---------- EXERCISE MATERIALS
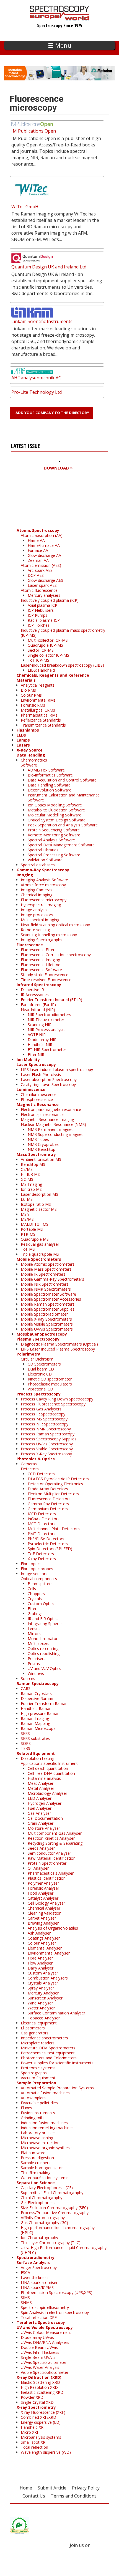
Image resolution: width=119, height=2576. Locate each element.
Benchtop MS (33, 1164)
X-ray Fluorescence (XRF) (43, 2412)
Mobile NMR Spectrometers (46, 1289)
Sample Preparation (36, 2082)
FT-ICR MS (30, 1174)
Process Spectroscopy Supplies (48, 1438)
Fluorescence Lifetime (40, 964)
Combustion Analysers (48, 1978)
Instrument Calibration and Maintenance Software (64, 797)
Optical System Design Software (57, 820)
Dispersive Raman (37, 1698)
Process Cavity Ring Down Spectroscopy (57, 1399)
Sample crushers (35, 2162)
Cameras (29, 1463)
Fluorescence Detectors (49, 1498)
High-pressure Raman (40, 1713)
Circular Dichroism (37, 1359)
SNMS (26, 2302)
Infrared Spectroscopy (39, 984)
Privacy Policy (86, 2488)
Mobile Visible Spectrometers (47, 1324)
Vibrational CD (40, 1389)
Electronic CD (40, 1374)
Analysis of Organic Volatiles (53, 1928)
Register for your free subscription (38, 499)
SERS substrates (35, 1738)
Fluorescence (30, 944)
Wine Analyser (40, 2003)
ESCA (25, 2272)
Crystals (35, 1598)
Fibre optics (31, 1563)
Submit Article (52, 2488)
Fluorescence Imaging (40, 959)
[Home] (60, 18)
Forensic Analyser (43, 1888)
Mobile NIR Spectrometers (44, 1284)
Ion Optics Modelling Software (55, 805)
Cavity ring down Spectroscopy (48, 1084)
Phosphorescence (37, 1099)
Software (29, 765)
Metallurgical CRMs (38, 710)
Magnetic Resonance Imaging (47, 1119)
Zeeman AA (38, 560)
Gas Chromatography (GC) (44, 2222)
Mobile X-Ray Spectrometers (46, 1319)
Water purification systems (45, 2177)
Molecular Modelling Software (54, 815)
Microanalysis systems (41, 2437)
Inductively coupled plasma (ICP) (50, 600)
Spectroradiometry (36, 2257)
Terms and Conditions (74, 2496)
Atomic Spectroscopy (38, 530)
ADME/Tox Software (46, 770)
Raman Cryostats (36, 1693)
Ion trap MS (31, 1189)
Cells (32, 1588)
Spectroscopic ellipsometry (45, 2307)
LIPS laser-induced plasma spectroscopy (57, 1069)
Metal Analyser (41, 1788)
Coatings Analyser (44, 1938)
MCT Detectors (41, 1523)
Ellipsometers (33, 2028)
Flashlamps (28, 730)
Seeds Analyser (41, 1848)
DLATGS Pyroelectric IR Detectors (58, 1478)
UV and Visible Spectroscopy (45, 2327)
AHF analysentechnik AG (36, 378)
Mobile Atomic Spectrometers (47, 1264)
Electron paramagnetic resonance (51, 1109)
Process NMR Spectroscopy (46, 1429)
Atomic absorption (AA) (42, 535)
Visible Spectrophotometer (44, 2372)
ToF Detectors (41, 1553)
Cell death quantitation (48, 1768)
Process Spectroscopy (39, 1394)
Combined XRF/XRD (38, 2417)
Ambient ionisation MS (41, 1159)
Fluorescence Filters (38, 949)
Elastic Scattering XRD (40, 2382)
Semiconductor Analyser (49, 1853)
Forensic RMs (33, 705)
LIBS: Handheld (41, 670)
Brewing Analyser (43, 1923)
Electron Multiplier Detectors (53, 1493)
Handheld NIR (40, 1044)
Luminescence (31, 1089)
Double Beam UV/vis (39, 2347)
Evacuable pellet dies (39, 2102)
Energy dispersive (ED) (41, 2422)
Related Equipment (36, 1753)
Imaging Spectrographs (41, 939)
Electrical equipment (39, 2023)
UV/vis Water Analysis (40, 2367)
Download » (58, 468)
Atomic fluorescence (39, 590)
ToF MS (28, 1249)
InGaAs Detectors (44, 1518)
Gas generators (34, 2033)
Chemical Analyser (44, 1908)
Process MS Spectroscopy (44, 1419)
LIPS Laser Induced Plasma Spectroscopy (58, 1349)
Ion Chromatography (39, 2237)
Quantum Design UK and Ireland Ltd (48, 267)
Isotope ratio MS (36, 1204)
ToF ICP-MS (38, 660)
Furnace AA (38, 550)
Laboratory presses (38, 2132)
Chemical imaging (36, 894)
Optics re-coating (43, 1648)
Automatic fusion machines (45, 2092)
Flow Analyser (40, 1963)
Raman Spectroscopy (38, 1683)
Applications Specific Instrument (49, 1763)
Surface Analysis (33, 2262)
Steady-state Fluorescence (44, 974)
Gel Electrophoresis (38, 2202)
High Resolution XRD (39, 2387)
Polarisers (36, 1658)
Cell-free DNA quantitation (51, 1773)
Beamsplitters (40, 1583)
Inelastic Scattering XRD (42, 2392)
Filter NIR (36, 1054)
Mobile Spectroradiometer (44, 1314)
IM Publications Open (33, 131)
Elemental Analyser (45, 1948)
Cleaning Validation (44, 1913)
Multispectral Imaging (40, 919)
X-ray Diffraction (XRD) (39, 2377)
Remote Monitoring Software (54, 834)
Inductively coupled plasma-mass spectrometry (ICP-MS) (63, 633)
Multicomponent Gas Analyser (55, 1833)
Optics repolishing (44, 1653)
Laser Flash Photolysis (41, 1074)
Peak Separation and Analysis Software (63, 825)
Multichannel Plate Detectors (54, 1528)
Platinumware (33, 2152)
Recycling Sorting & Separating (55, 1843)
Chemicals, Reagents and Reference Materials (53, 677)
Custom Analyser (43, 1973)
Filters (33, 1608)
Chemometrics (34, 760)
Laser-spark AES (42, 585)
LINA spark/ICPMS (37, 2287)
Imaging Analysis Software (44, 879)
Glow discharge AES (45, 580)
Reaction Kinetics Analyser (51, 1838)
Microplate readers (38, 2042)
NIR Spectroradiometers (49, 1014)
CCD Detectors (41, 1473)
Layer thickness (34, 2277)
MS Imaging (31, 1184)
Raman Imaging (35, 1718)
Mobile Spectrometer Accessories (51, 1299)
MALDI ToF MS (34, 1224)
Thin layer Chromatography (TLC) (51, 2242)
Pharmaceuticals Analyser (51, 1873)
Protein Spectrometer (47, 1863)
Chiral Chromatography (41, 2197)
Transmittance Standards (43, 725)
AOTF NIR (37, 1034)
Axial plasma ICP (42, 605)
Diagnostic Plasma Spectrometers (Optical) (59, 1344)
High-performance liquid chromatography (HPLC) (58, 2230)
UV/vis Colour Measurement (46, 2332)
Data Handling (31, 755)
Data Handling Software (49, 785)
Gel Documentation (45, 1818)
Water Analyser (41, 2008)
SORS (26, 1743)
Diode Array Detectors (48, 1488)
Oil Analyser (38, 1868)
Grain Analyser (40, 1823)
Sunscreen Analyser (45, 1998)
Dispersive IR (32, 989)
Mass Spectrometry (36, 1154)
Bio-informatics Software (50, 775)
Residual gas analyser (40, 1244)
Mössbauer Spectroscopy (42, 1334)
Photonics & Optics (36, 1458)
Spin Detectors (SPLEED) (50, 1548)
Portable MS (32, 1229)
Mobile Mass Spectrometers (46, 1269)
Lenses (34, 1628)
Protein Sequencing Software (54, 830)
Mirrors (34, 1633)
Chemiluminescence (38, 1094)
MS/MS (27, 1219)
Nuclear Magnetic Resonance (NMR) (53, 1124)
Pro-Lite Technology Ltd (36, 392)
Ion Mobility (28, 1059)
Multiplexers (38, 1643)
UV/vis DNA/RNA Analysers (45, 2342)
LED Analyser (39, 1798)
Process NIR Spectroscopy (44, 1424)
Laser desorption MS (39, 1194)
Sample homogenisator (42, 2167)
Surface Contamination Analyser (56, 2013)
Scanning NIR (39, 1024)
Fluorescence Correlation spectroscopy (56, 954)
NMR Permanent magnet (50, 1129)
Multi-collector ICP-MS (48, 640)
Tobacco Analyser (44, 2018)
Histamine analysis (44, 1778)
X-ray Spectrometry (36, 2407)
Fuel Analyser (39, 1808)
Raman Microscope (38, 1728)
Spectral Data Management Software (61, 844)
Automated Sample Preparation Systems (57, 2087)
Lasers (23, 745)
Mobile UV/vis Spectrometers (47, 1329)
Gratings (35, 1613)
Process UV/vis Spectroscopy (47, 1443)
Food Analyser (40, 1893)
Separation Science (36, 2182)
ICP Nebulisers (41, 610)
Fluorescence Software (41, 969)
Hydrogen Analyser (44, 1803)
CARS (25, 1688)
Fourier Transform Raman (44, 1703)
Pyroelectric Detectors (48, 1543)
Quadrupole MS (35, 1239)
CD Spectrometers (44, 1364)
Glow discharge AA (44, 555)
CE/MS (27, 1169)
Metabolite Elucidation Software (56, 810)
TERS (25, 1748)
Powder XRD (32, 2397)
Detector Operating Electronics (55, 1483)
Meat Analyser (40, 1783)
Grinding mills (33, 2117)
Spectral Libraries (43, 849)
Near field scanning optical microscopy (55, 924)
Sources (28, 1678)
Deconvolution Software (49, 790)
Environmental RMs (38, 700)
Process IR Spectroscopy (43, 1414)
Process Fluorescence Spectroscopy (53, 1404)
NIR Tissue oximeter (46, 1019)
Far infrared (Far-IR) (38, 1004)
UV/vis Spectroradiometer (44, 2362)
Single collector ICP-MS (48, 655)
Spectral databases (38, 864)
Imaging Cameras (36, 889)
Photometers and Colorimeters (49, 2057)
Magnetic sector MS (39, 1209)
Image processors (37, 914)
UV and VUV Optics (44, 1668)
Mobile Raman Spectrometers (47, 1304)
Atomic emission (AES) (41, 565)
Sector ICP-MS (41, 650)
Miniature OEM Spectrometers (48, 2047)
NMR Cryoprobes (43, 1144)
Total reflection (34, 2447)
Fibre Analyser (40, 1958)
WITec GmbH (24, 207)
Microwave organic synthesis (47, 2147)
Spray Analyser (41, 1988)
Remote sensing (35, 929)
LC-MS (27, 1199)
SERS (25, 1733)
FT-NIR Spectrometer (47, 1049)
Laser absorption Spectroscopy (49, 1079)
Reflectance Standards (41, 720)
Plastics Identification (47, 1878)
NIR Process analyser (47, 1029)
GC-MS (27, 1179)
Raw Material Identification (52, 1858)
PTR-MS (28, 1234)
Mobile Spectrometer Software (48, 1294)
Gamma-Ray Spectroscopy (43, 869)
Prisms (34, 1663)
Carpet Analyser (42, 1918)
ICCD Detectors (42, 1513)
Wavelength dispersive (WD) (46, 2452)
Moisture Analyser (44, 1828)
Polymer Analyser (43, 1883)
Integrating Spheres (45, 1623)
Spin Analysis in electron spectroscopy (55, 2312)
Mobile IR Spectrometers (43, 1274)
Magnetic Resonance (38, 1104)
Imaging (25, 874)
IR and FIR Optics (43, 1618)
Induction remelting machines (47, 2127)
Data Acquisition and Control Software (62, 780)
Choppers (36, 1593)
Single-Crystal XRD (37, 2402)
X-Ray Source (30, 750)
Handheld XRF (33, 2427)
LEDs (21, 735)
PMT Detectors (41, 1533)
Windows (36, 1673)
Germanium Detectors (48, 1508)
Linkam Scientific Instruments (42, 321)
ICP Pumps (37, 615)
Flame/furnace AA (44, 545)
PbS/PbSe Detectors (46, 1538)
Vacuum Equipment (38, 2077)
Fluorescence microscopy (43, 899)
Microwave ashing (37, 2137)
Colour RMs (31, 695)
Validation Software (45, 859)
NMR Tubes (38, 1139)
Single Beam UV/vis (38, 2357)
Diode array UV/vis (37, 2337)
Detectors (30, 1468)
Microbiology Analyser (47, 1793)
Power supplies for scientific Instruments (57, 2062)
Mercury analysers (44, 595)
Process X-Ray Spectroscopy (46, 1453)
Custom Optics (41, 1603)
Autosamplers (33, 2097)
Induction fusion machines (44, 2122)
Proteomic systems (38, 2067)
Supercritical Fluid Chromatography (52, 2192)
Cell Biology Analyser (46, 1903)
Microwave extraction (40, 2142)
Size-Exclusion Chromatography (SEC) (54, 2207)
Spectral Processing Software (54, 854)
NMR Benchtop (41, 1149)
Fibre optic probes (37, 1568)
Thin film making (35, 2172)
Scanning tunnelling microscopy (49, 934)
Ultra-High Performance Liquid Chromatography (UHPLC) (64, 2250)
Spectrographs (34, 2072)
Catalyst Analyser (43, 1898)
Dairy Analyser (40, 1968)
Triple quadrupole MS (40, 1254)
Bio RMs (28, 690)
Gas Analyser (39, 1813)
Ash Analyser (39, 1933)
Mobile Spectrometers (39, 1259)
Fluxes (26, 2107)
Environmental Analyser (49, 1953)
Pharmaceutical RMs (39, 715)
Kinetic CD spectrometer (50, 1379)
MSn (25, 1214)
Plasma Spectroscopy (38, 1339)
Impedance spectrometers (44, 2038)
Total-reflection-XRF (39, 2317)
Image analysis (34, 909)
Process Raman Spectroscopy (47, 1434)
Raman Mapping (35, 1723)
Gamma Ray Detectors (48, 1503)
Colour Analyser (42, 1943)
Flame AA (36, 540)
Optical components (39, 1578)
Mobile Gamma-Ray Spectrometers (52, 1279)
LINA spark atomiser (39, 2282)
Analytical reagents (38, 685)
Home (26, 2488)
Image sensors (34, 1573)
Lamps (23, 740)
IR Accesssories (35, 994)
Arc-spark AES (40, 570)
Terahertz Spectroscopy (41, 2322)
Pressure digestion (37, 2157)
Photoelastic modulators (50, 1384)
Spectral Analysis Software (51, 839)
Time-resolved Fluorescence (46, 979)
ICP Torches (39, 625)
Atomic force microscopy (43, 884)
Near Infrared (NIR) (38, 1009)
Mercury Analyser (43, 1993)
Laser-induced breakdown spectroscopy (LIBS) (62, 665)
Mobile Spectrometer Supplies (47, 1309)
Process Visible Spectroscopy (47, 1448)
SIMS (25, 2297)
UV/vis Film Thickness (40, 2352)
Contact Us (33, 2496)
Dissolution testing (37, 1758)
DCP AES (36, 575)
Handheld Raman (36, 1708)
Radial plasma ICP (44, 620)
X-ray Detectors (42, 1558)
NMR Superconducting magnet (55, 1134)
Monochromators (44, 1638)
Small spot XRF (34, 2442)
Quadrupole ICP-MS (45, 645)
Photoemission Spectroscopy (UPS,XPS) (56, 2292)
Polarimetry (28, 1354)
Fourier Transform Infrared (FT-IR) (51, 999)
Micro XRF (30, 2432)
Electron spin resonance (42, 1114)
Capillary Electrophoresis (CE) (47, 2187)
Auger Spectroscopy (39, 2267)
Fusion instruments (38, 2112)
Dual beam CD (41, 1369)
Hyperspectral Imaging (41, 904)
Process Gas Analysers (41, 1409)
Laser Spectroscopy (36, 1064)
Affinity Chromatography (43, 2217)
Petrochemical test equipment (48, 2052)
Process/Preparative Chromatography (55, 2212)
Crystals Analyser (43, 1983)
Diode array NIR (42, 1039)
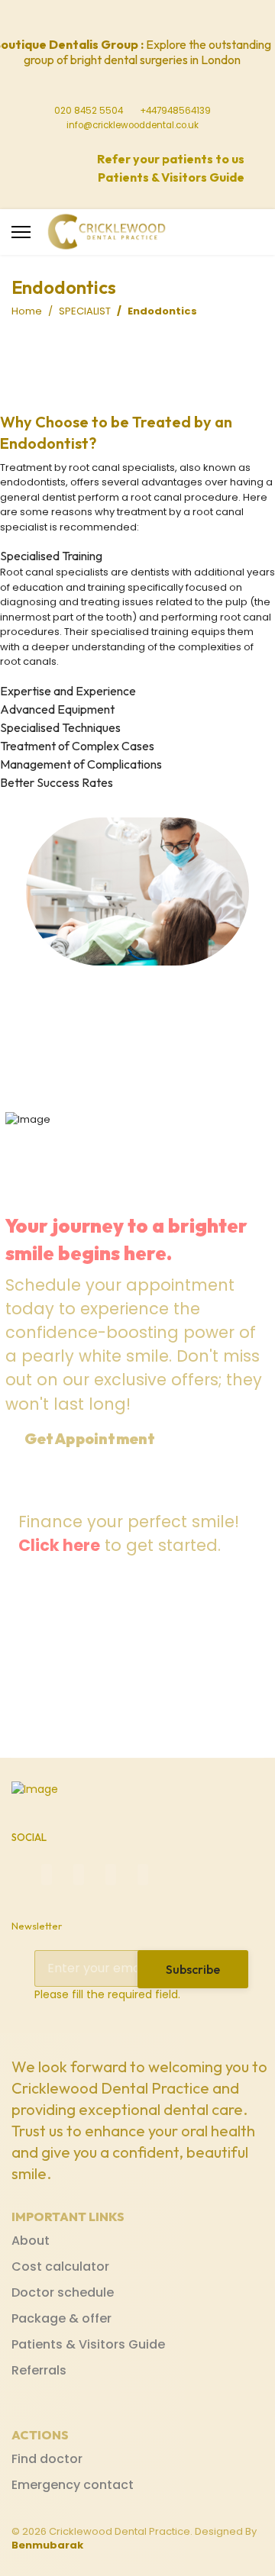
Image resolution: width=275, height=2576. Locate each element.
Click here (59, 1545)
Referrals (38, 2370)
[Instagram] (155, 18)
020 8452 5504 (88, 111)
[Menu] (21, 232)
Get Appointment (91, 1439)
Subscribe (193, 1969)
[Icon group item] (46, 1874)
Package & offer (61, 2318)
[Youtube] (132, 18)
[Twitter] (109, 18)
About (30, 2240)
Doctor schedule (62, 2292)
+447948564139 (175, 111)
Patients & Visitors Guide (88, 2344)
--------------------
> ACTIVITY
Go to the line above that has "Mobile Spectrometer Supplies (47, 1309)" and copy exactly from there down to the line that has "Subscribe (193, 1969)", both included. Leave the pictures out.

> OUTPUT
Mobile Spectrometer Supplies (47, 1309)
Process Visible Spectroscopy (47, 1448)
SIMS (25, 2297)
UV/vis Film Thickness (40, 2352)
Contact Us (33, 2496)
Dissolution testing (37, 1758)
DCP AES (36, 575)
Handheld Raman (36, 1708)
Radial plasma ICP (44, 620)
X-ray Detectors (42, 1558)
NMR Superconducting magnet (55, 1134)
Monochromators (44, 1638)
Small spot XRF (34, 2442)
Quadrupole ICP-MS (45, 645)
Photoemission Spectroscopy (UPS,XPS) (56, 2292)
Polarimetry (28, 1354)
Fourier Transform Infrared (FT-IR) (51, 999)
Micro XRF (30, 2432)
Electron spin resonance (42, 1114)
Capillary Electrophoresis (CE) (47, 2187)
Auger Spectroscopy (39, 2267)
Fusion instruments (38, 2112)
Dual beam CD (41, 1369)
Hyperspectral Imaging (41, 904)
Process Gas Analysers (41, 1409)
Laser Spectroscopy (36, 1064)
Affinity Chromatography (43, 2217)
Petrochemical test equipment (48, 2052)
Process/Preparative Chromatography (55, 2212)
Crystals Analyser (43, 1983)
Diode array NIR (42, 1039)
Image resolution: width=275, height=2576. Locate each element.
Click here (59, 1545)
Referrals (38, 2370)
[Instagram] (155, 18)
020 8452 5504 (88, 111)
[Menu] (21, 232)
Get Appointment (91, 1439)
Subscribe (193, 1969)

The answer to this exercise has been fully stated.